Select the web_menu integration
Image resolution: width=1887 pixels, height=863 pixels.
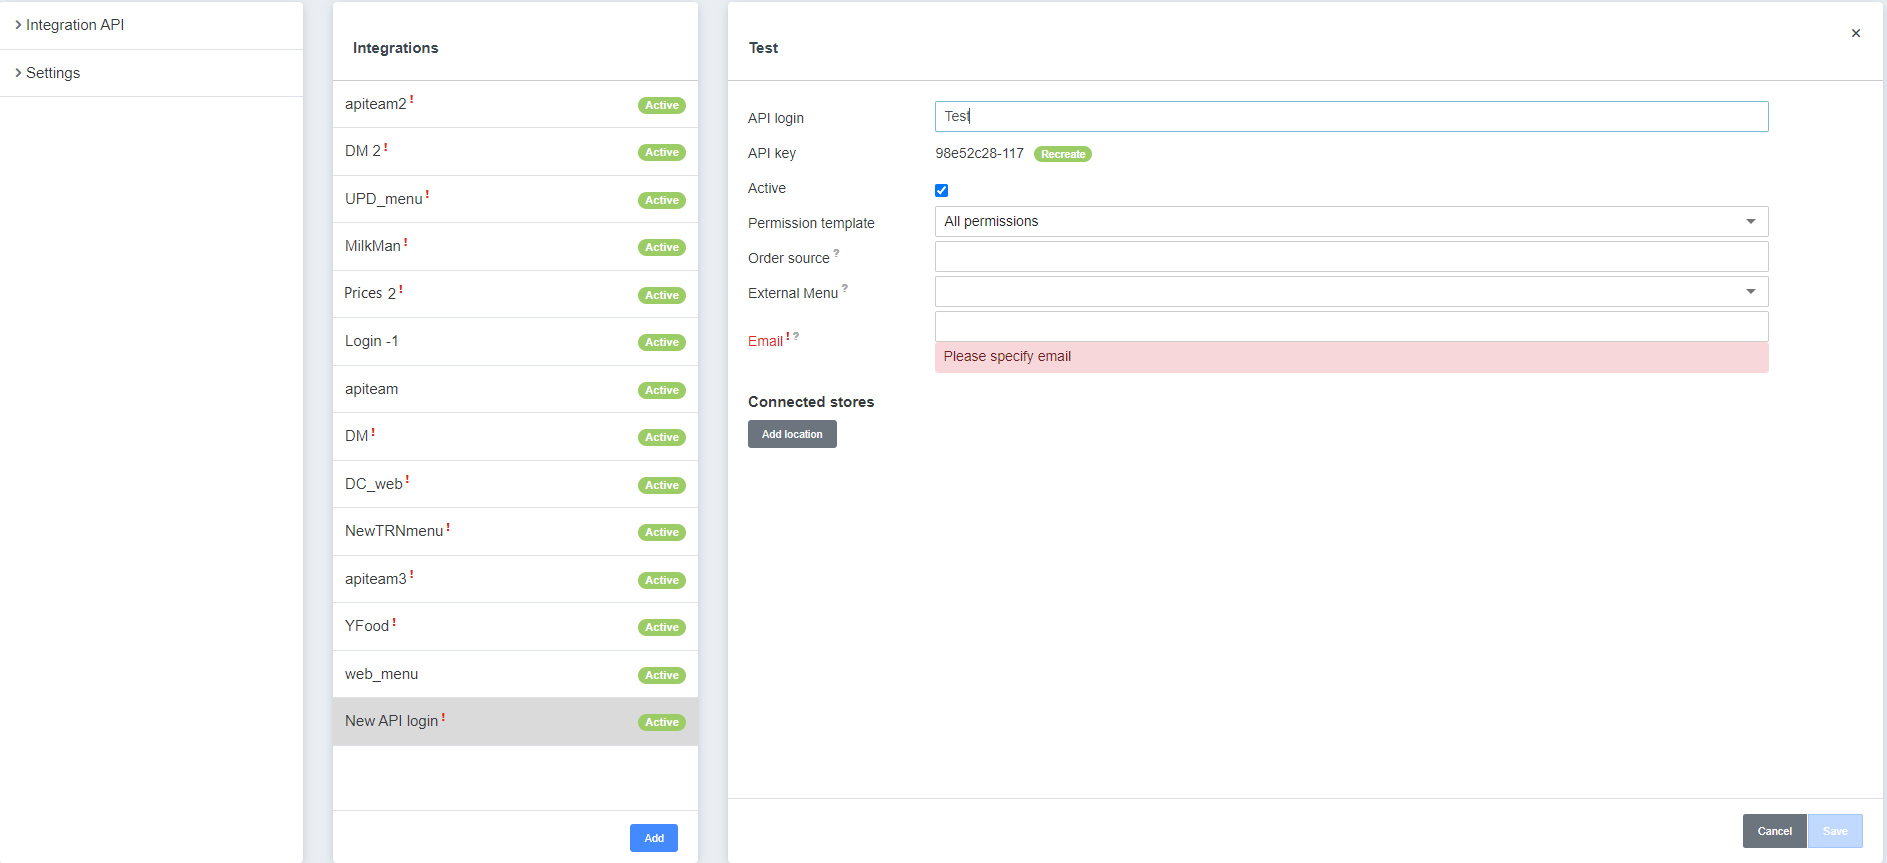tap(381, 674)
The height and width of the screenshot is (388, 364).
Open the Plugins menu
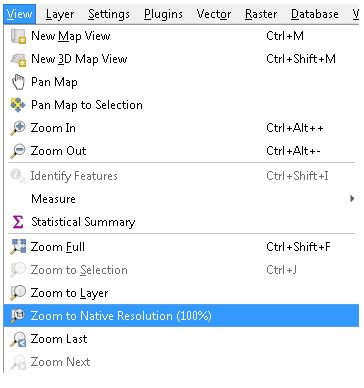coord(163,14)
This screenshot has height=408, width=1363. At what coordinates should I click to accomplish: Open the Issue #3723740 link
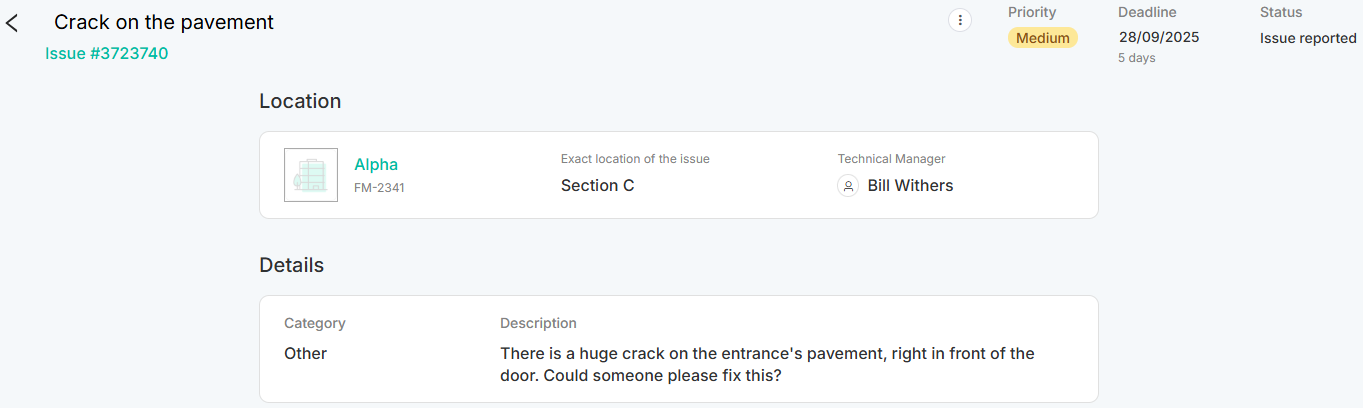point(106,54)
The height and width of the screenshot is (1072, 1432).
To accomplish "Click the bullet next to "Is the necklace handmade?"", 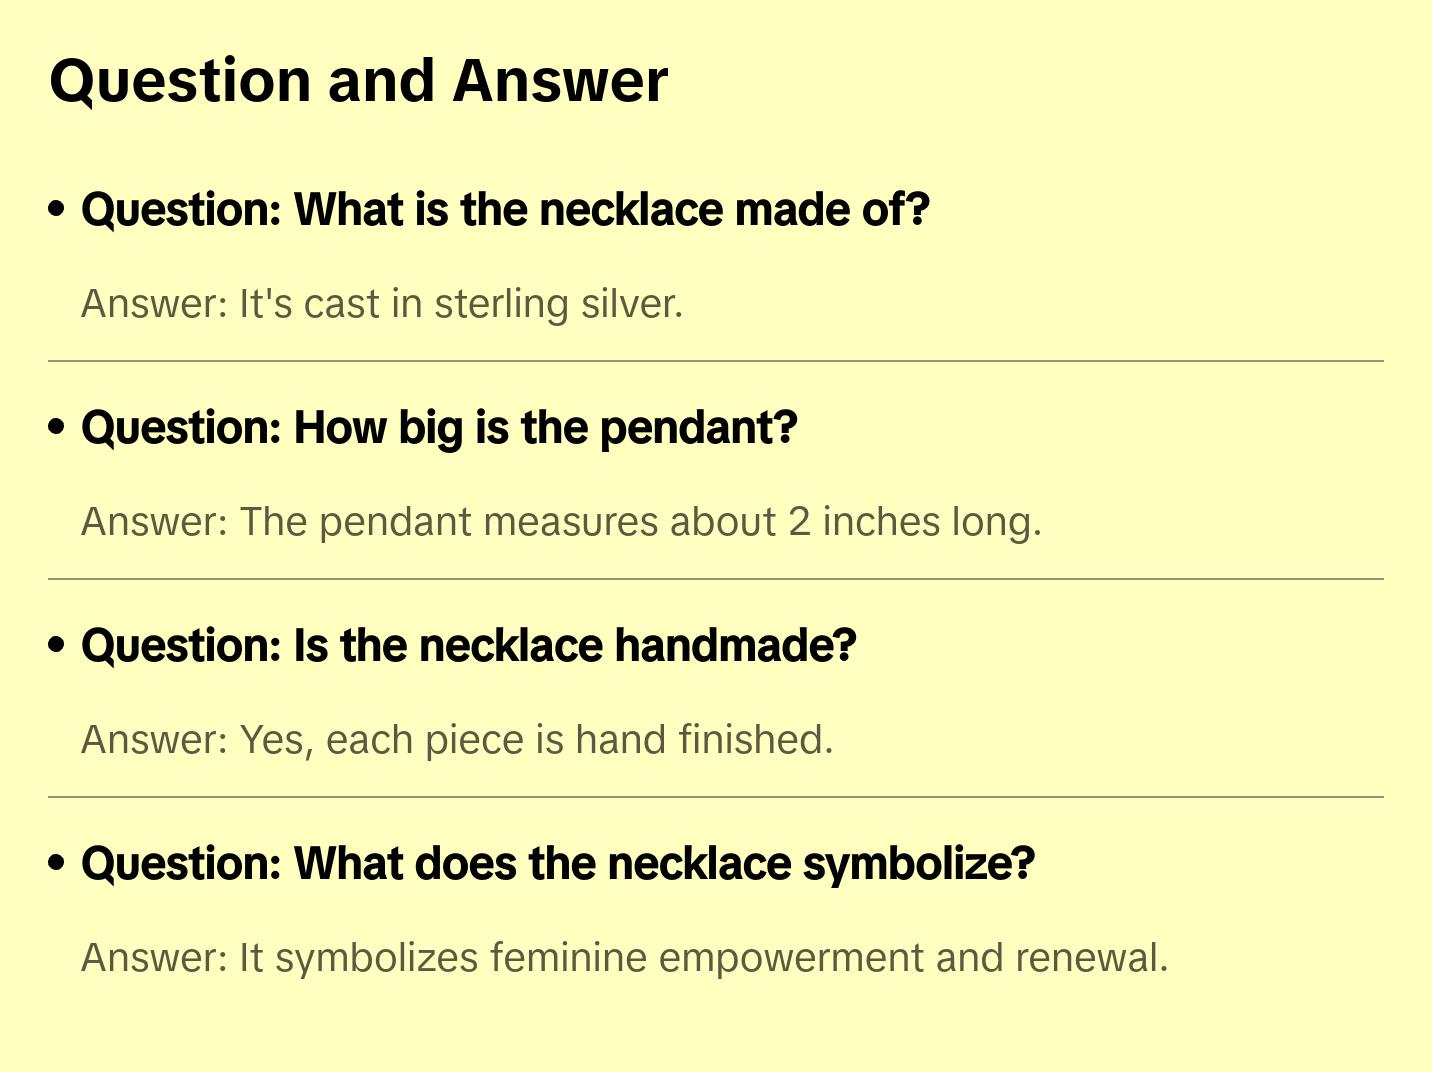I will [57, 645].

****

What to produce: Print only the lines from the opening line of the listing to the line containing "The height and width of the screenshot is (1072, 1432).", inclusive, exactly as they appear and without pictures.

Response to this task:
Select the web_menu integration
Image resolution: width=1887 pixels, height=863 pixels.
tap(381, 674)
The height and width of the screenshot is (388, 364).
Open the Plugins menu
coord(163,14)
This screenshot has height=408, width=1363. At what coordinates should I click to accomplish: Open the Issue #3723740 link
point(106,54)
The height and width of the screenshot is (1072, 1432).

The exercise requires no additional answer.